DATA FOR THIS TASK –
******

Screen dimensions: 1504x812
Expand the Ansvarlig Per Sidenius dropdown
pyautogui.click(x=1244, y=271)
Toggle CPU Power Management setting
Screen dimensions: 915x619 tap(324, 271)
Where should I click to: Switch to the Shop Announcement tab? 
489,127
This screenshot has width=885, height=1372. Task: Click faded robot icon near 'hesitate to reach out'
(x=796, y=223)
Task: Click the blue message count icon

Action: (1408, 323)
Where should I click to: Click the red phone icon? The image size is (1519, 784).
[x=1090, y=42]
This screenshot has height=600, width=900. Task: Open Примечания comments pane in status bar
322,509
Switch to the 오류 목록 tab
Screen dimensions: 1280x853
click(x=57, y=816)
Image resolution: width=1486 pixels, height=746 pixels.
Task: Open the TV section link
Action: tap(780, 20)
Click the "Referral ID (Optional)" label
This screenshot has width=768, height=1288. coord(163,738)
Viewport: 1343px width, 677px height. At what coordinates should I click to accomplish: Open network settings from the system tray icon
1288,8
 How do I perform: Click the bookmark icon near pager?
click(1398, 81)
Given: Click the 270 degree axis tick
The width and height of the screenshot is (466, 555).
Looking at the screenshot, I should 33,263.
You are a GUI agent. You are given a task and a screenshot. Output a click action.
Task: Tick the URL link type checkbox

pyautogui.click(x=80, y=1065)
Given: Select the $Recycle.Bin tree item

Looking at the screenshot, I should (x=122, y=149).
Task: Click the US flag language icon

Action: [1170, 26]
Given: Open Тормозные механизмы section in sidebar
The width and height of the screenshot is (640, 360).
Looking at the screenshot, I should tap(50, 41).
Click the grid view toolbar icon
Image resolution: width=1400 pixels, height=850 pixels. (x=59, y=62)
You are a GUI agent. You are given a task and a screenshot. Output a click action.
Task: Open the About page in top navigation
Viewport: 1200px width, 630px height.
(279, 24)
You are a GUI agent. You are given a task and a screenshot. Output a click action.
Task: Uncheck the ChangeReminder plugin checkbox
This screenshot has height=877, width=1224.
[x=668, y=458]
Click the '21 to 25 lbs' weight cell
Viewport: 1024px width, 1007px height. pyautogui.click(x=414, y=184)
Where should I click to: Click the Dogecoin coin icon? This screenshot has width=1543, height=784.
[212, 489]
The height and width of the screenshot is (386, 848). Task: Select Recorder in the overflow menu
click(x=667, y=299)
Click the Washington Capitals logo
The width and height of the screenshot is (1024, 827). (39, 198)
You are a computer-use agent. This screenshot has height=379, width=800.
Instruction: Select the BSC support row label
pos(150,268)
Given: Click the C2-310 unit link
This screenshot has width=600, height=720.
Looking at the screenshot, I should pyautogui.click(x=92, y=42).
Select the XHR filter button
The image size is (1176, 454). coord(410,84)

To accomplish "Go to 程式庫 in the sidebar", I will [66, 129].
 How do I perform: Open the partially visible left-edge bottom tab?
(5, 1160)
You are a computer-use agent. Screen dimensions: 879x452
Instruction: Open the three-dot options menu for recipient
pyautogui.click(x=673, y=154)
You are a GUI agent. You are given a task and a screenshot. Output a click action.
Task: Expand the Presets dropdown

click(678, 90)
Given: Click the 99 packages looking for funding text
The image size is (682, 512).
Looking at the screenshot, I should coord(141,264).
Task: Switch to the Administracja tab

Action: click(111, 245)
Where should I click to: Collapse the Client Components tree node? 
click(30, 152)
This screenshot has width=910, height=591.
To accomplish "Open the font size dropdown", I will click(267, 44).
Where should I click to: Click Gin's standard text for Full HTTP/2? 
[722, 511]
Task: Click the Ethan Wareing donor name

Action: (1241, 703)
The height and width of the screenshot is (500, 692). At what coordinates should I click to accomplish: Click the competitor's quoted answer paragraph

******

PROBLEM TO WORK ON – Wherever the word "sidebar" turns up in the records, copy out the line it is on.

WORKED SOLUTION –
Given: Open Тормозные механизмы section in sidebar
To accomplish "Go to 程式庫 in the sidebar", I will [66, 129].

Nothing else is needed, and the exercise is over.